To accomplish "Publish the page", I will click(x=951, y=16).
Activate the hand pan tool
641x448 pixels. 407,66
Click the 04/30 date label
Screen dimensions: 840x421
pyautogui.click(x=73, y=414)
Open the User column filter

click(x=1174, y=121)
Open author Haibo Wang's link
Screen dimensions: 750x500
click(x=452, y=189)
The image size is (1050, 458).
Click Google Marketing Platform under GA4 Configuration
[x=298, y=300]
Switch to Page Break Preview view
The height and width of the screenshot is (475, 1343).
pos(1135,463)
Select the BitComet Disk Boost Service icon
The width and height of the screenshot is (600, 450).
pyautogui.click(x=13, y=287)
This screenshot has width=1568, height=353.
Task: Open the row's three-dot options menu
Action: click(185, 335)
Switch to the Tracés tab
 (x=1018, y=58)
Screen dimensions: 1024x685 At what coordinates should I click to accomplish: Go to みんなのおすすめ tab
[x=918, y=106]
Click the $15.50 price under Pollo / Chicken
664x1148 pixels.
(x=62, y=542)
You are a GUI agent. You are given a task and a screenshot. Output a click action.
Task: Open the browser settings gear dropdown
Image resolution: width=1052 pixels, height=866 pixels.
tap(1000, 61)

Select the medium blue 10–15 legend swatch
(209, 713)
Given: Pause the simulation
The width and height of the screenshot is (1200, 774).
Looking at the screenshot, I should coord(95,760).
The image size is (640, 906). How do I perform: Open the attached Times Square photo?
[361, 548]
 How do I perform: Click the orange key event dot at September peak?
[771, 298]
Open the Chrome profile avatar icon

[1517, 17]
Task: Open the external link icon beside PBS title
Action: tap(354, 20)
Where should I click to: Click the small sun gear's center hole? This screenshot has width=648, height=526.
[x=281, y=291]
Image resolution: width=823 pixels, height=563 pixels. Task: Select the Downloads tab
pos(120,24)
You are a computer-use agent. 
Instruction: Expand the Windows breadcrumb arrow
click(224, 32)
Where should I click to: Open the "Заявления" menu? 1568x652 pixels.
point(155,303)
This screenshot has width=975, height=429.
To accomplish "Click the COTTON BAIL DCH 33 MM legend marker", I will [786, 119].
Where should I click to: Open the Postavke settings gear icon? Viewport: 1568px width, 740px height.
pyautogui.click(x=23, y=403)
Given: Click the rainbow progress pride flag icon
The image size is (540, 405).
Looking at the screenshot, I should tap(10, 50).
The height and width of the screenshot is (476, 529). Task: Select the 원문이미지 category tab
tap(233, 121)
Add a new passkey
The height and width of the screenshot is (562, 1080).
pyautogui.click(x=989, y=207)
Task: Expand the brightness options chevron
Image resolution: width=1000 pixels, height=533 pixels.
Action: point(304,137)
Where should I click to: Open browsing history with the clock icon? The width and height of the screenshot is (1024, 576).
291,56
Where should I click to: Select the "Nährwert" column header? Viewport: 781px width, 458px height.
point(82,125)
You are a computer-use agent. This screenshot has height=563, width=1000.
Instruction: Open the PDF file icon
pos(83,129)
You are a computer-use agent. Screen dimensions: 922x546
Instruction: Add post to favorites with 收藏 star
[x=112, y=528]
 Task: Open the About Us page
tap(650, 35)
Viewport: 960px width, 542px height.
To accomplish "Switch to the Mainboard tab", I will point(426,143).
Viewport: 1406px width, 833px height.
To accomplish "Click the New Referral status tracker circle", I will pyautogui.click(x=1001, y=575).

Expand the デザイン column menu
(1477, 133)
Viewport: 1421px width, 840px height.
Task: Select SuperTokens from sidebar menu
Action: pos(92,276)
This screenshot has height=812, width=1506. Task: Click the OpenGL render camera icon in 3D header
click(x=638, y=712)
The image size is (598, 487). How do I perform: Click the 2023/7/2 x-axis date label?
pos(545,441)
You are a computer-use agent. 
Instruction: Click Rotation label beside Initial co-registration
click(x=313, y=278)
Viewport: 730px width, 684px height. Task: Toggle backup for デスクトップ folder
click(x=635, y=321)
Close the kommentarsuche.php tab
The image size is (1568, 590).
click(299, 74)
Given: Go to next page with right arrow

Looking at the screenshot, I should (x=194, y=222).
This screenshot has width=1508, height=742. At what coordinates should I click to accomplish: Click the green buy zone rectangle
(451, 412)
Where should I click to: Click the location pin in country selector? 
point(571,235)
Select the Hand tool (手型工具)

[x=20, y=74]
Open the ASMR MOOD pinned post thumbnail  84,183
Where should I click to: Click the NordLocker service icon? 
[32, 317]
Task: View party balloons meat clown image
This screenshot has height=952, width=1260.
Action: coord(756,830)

================================

> ABOUT THIS TASK: Everything from the line containing "The image size is (1568, 590)." to the last line of the entries above should be quoted exactly, and only that.

> WRITTEN SOLUTION:
The image size is (1568, 590).
click(299, 74)
Given: Go to next page with right arrow

Looking at the screenshot, I should (x=194, y=222).
This screenshot has width=1508, height=742. At what coordinates should I click to accomplish: Click the green buy zone rectangle
(451, 412)
Where should I click to: Click the location pin in country selector? 
point(571,235)
Select the Hand tool (手型工具)

[x=20, y=74]
Open the ASMR MOOD pinned post thumbnail  84,183
Where should I click to: Click the NordLocker service icon? 
[32, 317]
Task: View party balloons meat clown image
This screenshot has height=952, width=1260.
Action: coord(756,830)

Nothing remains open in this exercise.